Source : Observatoire français des conjonctures économiques
Néanmoins, cette étude ne tient pas compte des mesures prises dans le cadre de la dernière réforme de l'assurance-maladie.
Surtout, la simulation du CEPII prolonge la tendance passée concernant les prix relatifs des soins, dans laquelle les prix des soins progressent moins vite que les prix du PIB, ce qui entraîne une forte dynamique de la demande de soins. Or, il apparaît hasardeux de prolonger cette tendance sur le moyen terme.
Pour ces deux raisons, votre Délégation a ainsi demandé à l'OFCE d'évaluer les conséquences d'une augmentation des dépenses de santé parallèle à la croissance du PIB , de 2,25 % contre 1 % dans la programmation à moyen terme du Gouvernement. Cette variante n'est pas arbitraire : s'agissant d'un « bien supérieur », il n'y a aucune raison que le poids des dépenses de santé dans le PIB diminue.

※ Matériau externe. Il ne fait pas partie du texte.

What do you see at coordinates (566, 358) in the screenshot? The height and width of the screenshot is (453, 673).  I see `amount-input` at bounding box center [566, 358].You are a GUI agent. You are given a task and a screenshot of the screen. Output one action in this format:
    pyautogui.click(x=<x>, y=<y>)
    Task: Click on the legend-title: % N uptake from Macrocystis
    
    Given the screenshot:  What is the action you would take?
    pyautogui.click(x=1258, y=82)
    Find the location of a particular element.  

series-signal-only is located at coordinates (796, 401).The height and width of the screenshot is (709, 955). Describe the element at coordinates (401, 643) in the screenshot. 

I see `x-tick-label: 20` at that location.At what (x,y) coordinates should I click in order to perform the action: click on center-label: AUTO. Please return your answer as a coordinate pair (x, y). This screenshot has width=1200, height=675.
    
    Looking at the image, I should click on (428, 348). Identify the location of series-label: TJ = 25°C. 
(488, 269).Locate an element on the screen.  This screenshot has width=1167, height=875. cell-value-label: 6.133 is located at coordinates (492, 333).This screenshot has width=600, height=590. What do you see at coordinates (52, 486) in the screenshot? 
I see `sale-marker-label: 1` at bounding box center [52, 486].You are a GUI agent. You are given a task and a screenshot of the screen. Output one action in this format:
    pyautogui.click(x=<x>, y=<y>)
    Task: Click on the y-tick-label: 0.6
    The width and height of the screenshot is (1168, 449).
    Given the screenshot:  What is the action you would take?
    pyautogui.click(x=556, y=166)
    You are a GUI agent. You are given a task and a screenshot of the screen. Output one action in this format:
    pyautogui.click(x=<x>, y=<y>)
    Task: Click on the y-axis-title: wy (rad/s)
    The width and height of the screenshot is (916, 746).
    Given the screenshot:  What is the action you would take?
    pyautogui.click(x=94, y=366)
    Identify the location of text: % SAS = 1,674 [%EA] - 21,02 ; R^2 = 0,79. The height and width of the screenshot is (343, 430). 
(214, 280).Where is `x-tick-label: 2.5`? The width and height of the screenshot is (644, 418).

Elle permet d' apprécier quantitativement l'incertitude associée à l'hypothèse de moyen terme retenue par le Gouvernement .
Sous cette hypothèse d'augmentation des dépenses de santé, la capacité de financement de l'assurance-maladie serait dégradée à hauteur de 11 milliards d'euros en 2010.
Afin de respecter l'objectif de solde public affiché par le Gouvernement, il serait nécessaire d' augmenter la CSG de 0,5 point sur la période, soit encore une augmentation de 9,2 %. Dans ces conditions, l' engagement de baisser les prélèvements obligatoires de 0,6 point de PIB devrait être reporté sur d'autres impositions, et, surtout, apparaîtrait assez rhétorique .
* 64 Une partie importante de cet écart est attribuable aux transferts de charges supportées par les Collectivités locales ainsi qu'au dynamisme, non anticipé par l'État, de prestations nouvelles, dont elles supportent le financement. Il est également le résultat d'une progression des dépenses de santé qui est structurellement supérieure à celle du PIB, et, généralement, plus dynamique que celle retenue par des lois de financement de la sécurité sociale.
* 65 Soit le solde public nominal hors charges d'intérêt.
* 66 Soit les dépenses publiques hors charges d'intérêt.